Chuck Erion, Ontario, Canada, May 02, 2009

Warning: the book you are about to read about is 534 pages long. If that size intimidates you, read no further. But you'll be missing one of the best books I've read in the past three years.

I didn't actually read Abraham Verghese's novel Cutting for Stone (Random House, $34.95), but listened to the unabridged 24-hour, audio version (Random House, $52) consisting of 19 compact discs. The book is read by Sunil Malhorta, a TV actor, with a rich range of accents.

Verghese is a professor of medicine at Stanford University in Palo Alto, Calif., whose Indian- born parents were teachers in Ethiopia, where Verghese began his medical training.

When Emperor Haile Selassie was deposed, he went to India and then to the United States to complete his degree. He was one of the first doctors to work with HIV- AIDS patients in a rural setting, which he wrote about in My Own Country (1995).

Many of the author's career stages are paralleled in this novel. Twin boys are born to a beautiful Indian-born nun(!) in Addis Ababa; their father, Thomas Stone, a surgeon, is so distraught at the death of his lover on the delivery table that he attempts to kill the babies. Two other doctors intervene to save them, but the doctor flees both the clinic and Ethiopia. He won't be heard from for at least 300 pages. The boys' care falls to the two doctors left behind and their budding romance is solidified by this new responsibility.

The brothers, Marion, who is the narrator, and Shiva, grow up within the medical compound. Both share a fascination with medicine. They also share a love for the daughter of their family's housekeeper and this leads to fraternal alienation.

When the young woman joins the anti-colonial revolution, Marion, fresh from medical school, is forced to flee his homeland.

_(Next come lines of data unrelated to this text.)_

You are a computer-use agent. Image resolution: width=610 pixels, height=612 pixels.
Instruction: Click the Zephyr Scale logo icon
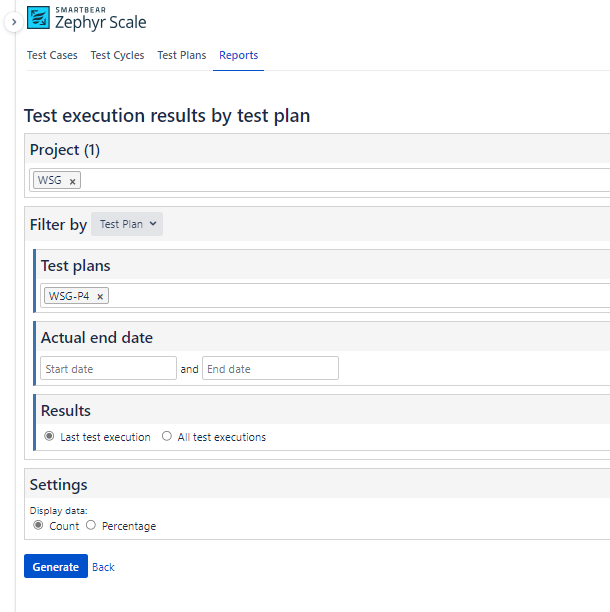coord(38,17)
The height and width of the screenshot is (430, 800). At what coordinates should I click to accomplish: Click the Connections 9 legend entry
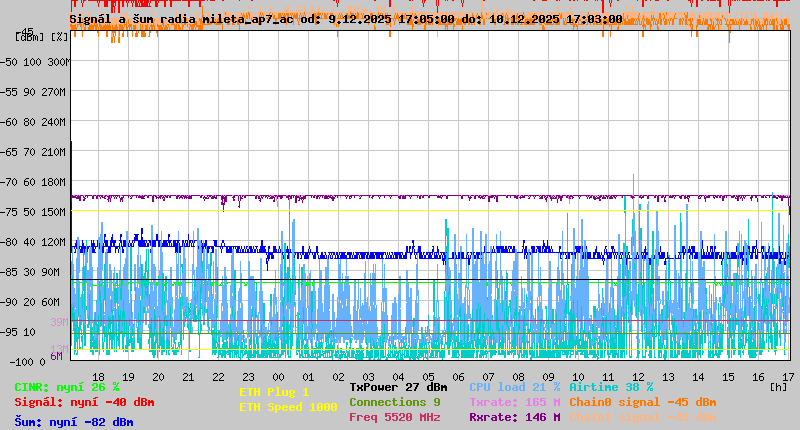click(x=394, y=402)
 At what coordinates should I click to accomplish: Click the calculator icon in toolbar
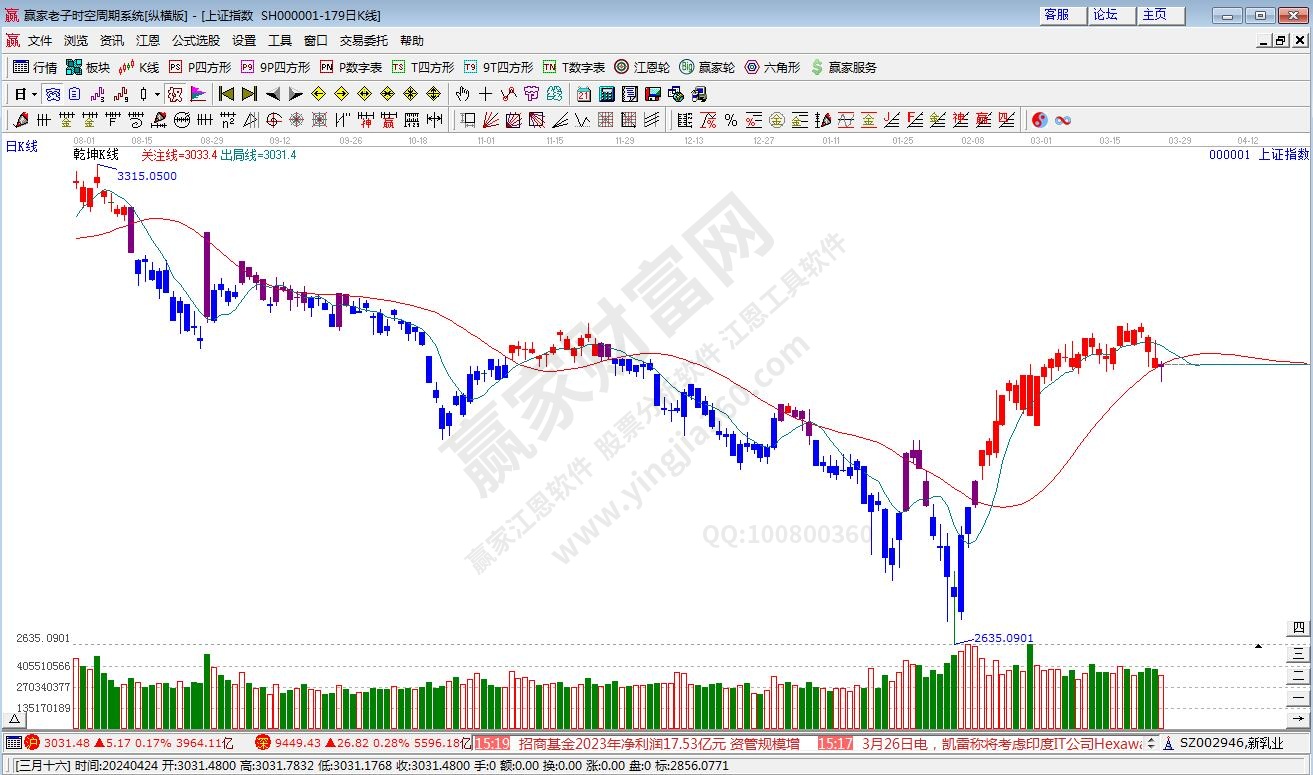coord(607,94)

He arrives in America and starts working at an underfunded Bronx hospital in New York City where the victims of accidents and violence in the emergency room are unwitting providers of organ transplants for more wealthy hospitals.

A visiting surgeon praises Marion's work and invites him to apply for a residency post at his Boston hospital. Imagine the blast of emotions when Marion discovers the surgeon's name is Thomas Stone.

Abraham Verghese has focused on the doctor-patient relationship throughout his practice and teaching career. That empathy comes through with generosity in the pages of this novel.

On his website, Verghese writes: "I wanted the reader to see how entering medicine was a passionate quest, a romantic pursuit, a spiritual calling, a privileged yet hazardous undertaking. It's a view of medicine I don't think too many young people see in the West because, frankly, in the sterile hallways of modern medical-industrial complexes, where physicians and nurses are hunkered down behind computer monitors, and patients are whisked off here and there for this and that test, that side of medicine gets lost." By the end of the book, we have felt the distant ripples of virtually every "stone" that was dropped in the opening chapters.

Such twists of plot can appear manipulative, but Verghese is a storyteller who uses Dickensian skills to probe the human heart (literally and figuratively).

The result is a fully-satisfying read. Like the best of the 19th-century novels, this was a book that I didn't want to end.

Chuck Erion is a co-owner of Words Words Books in Waterloo.